--- THE RECORDS Enclosed Below ---

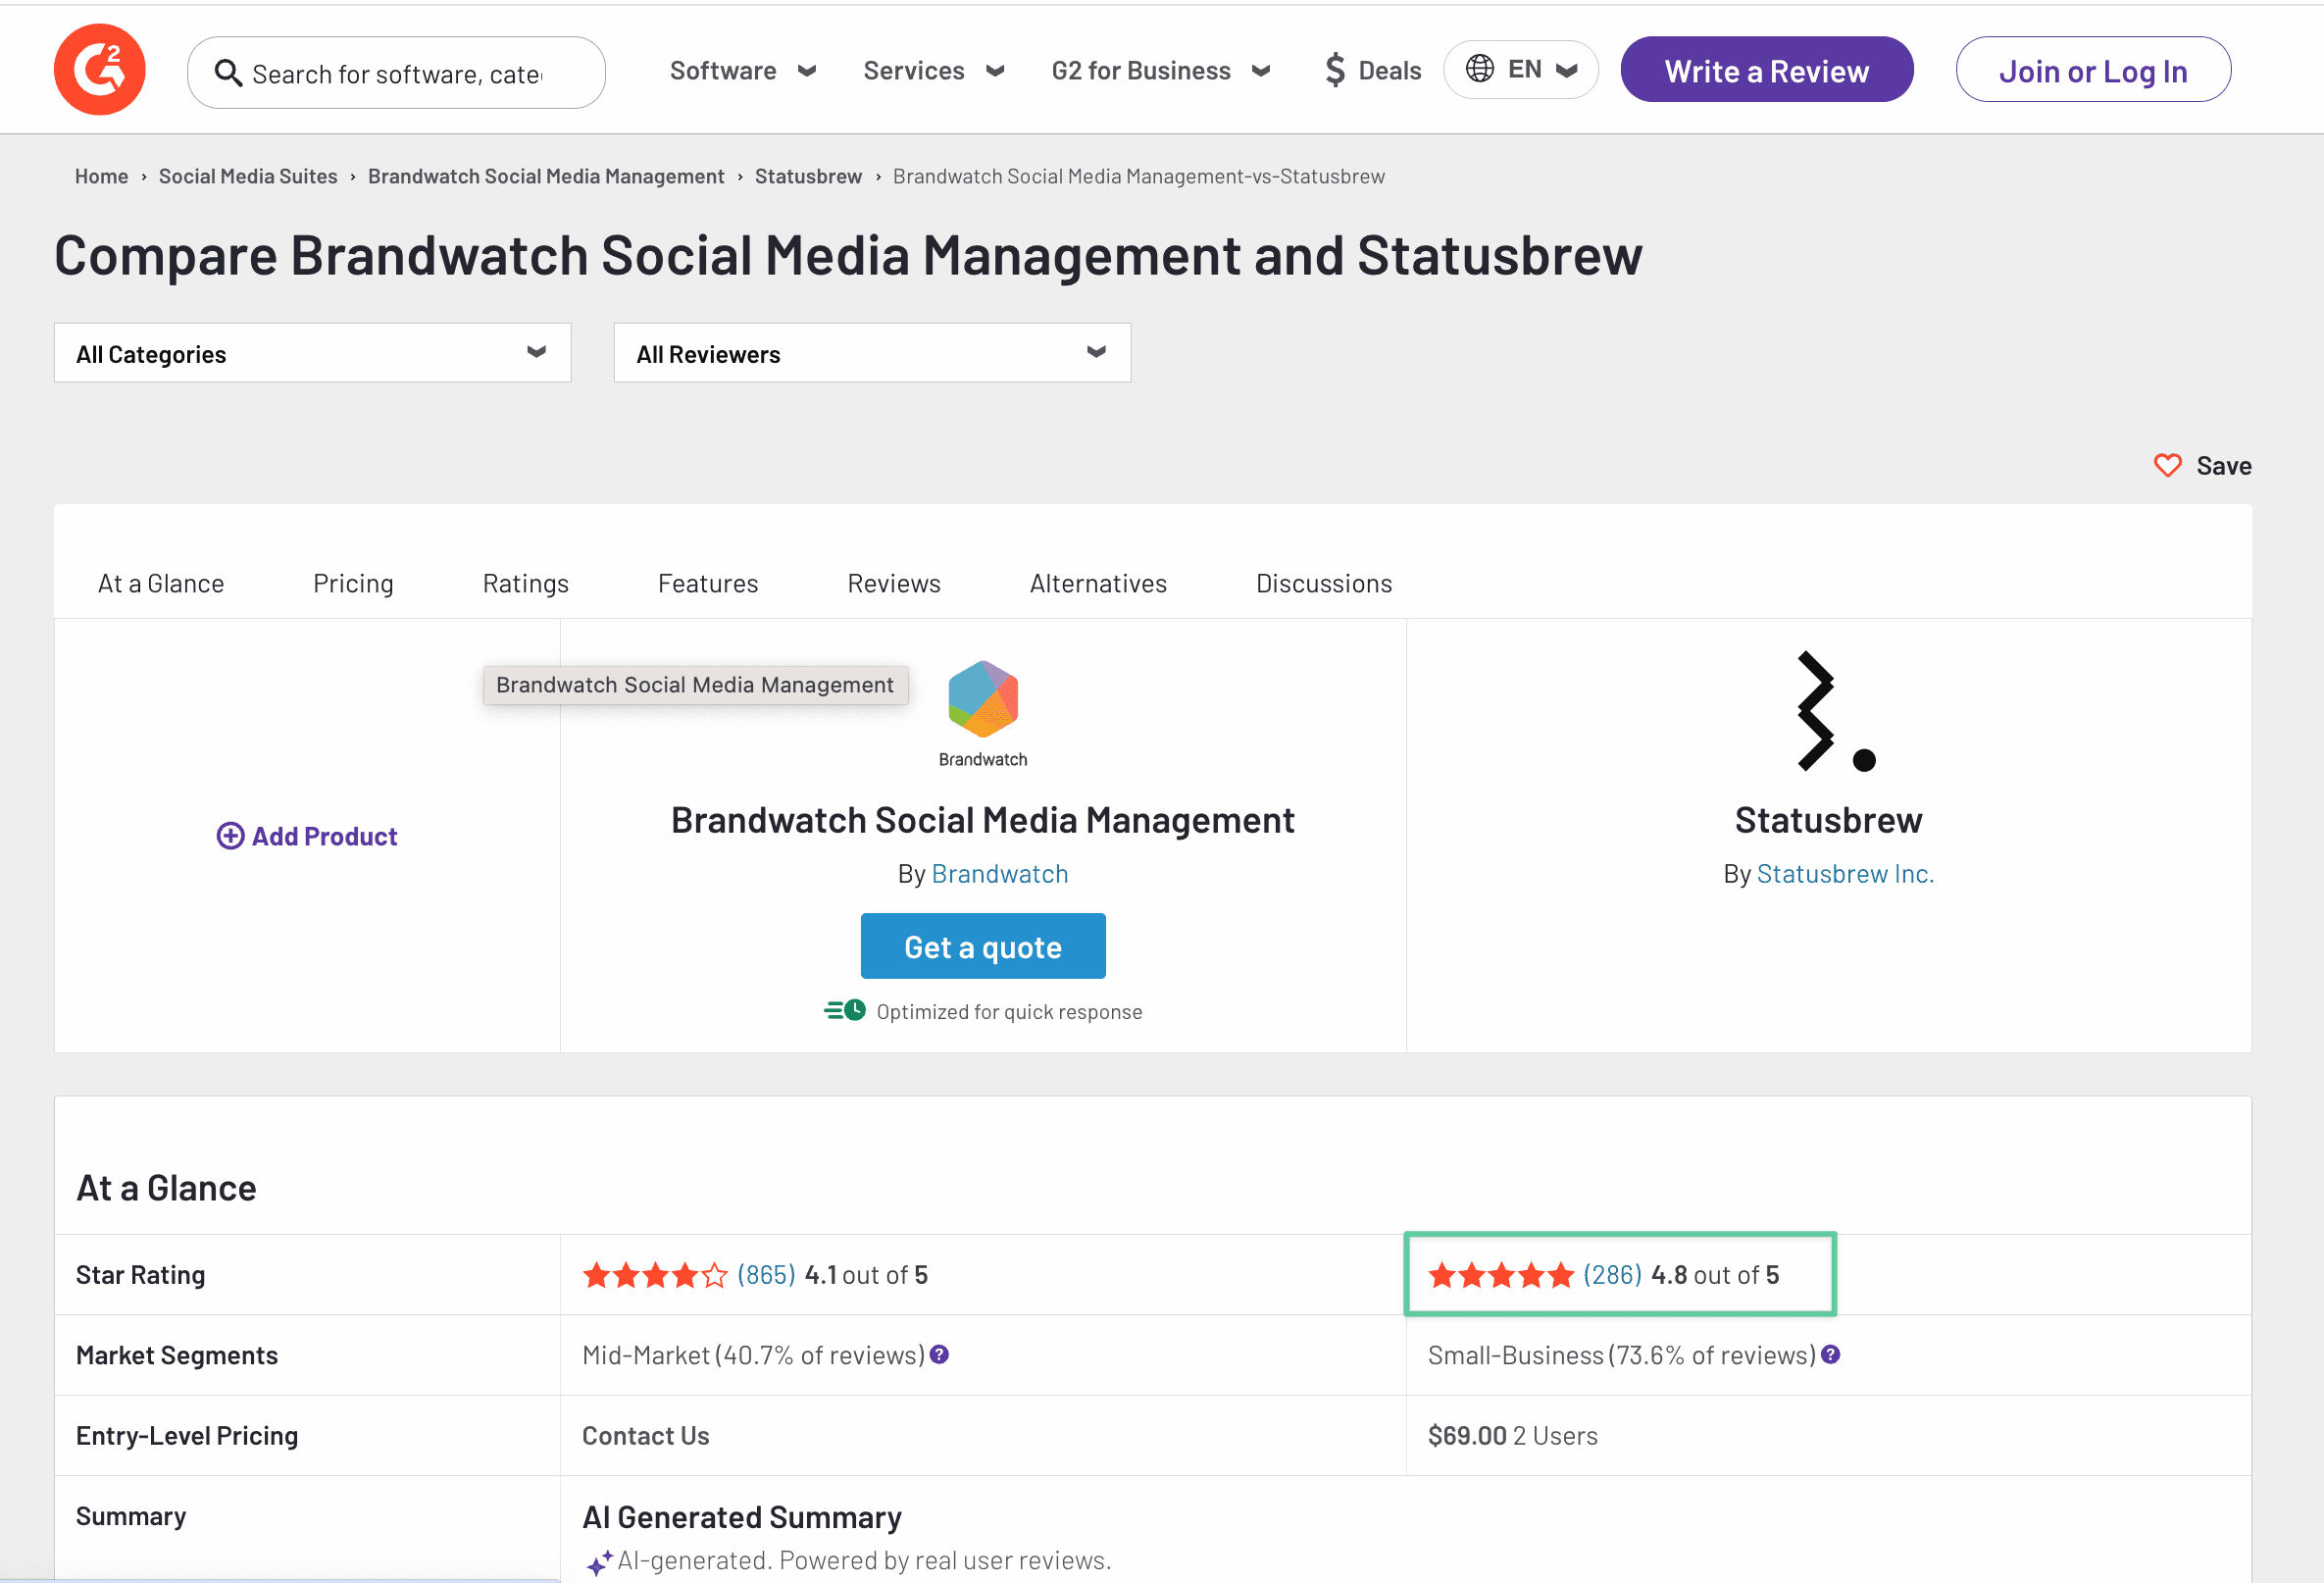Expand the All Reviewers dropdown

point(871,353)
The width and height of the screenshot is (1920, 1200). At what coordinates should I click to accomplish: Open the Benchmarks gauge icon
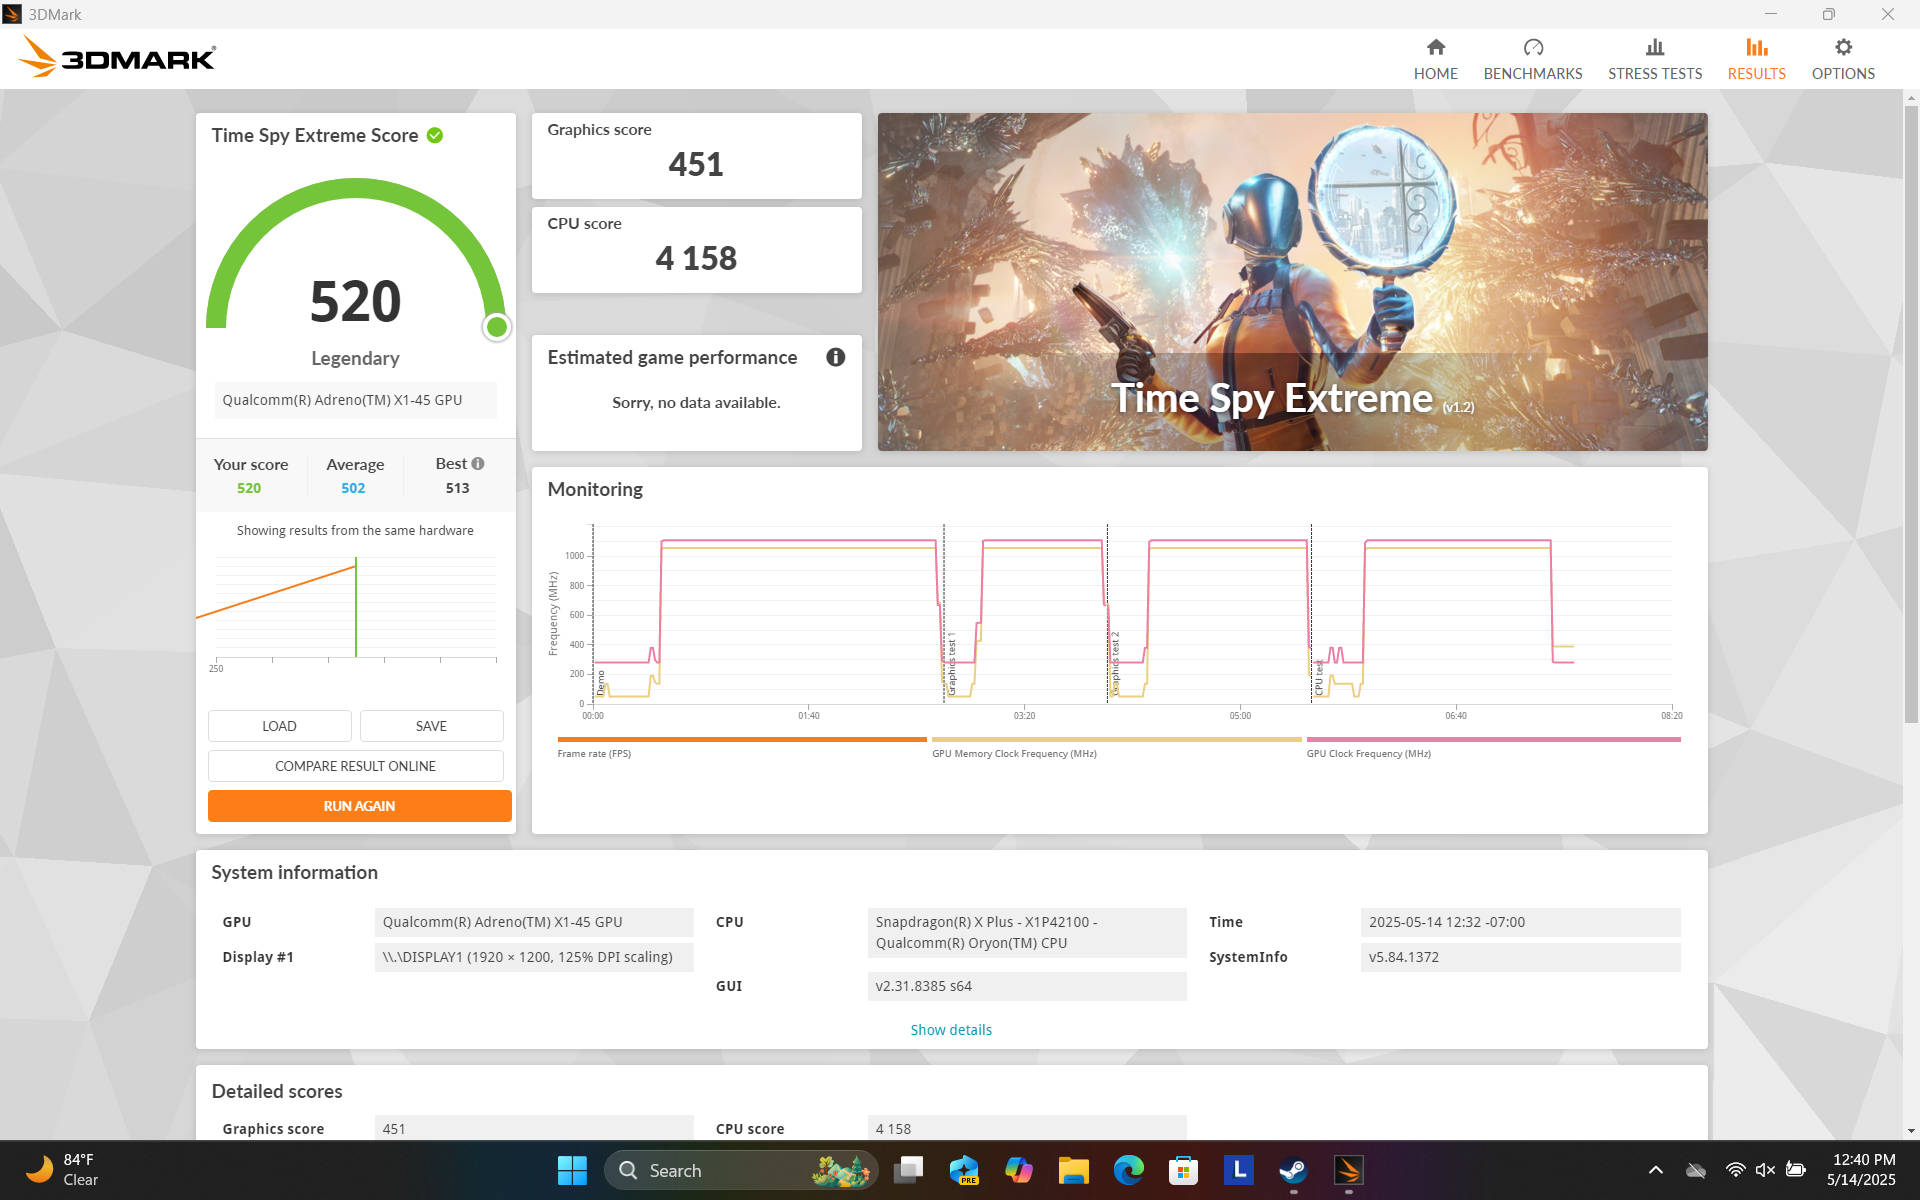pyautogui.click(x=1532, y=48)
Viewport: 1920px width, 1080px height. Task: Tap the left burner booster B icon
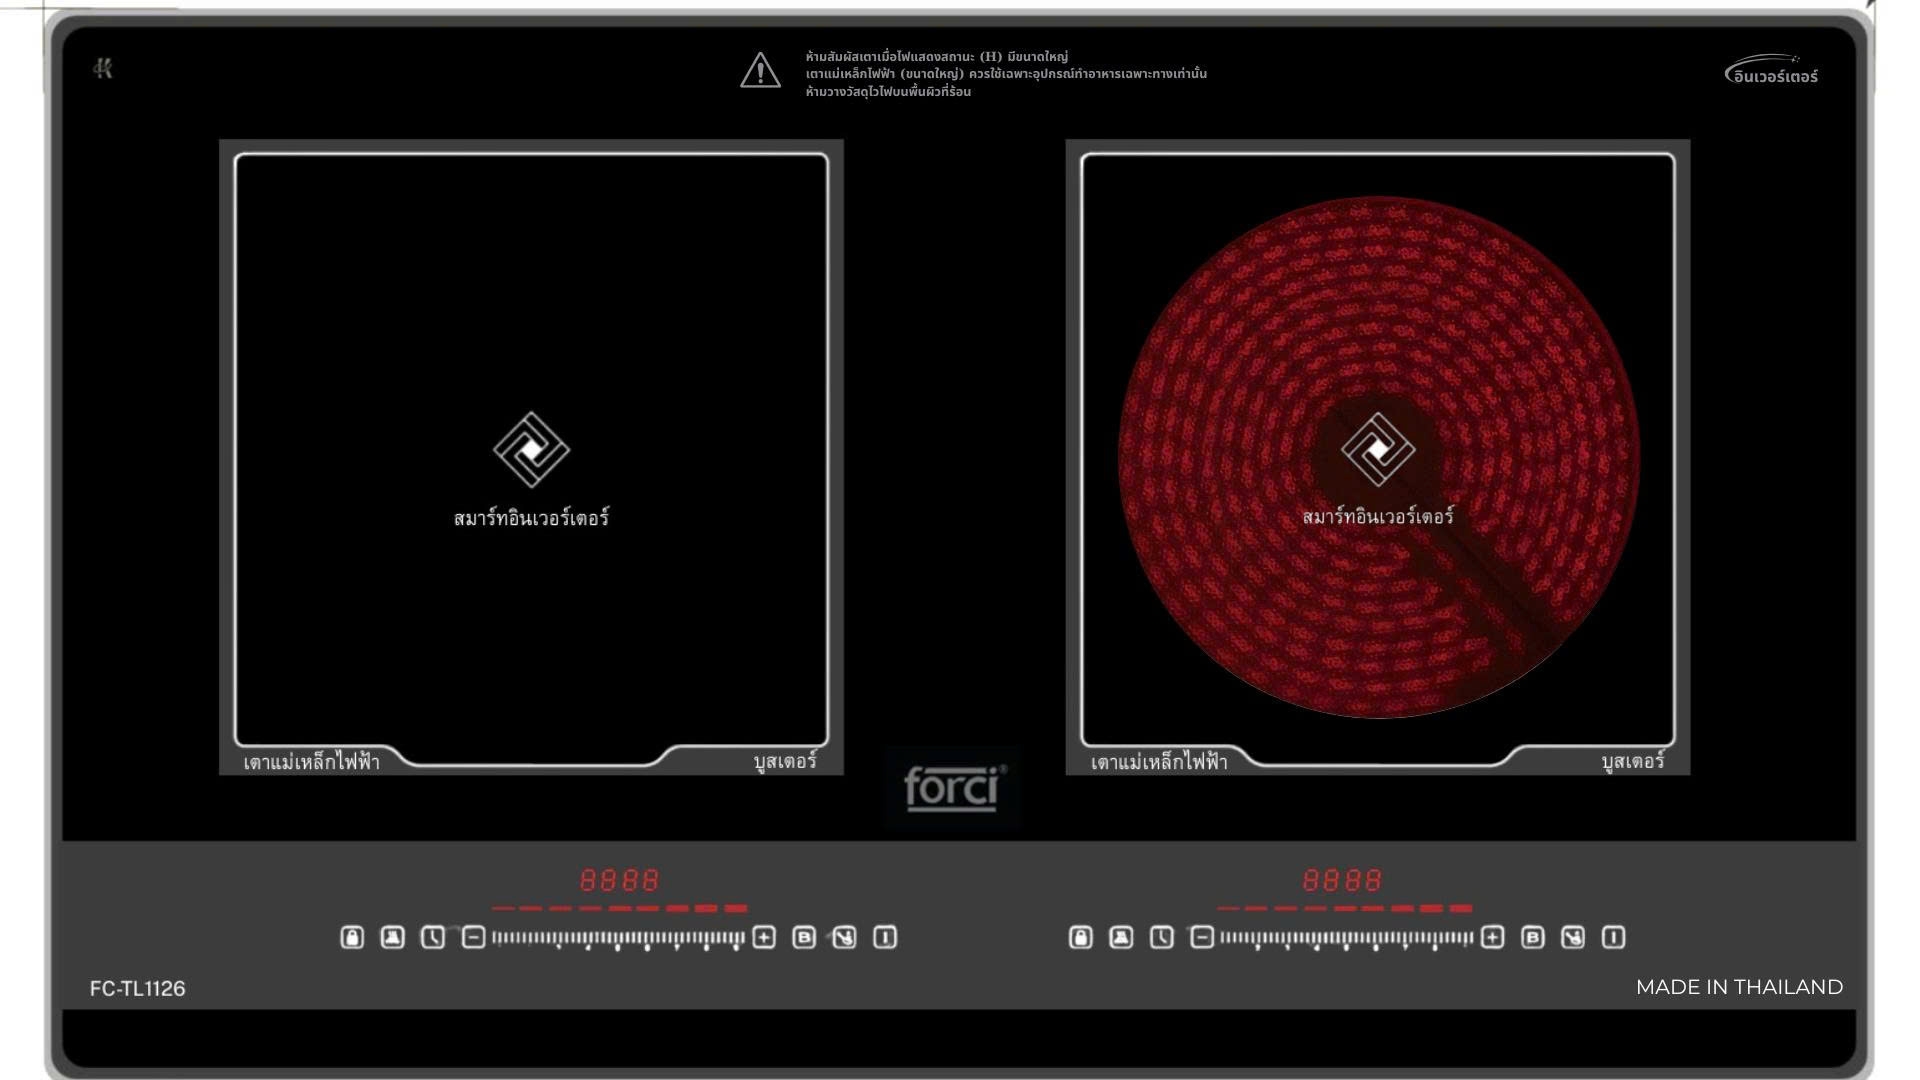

--- End of Enclosed THE RECORDS ---

_EXERCISE DETAILS_: Leave out the pictures, and retype exactly the lines from the one containing "The width and" through the last line of the data above, no more and no less.

_ANSWER TO THE EXERCISE_:
The width and height of the screenshot is (1920, 1200). At what coordinates should I click to accomplish: Open the Benchmarks gauge icon
pyautogui.click(x=1532, y=48)
Viewport: 1920px width, 1080px height. Task: Tap the left burner booster B icon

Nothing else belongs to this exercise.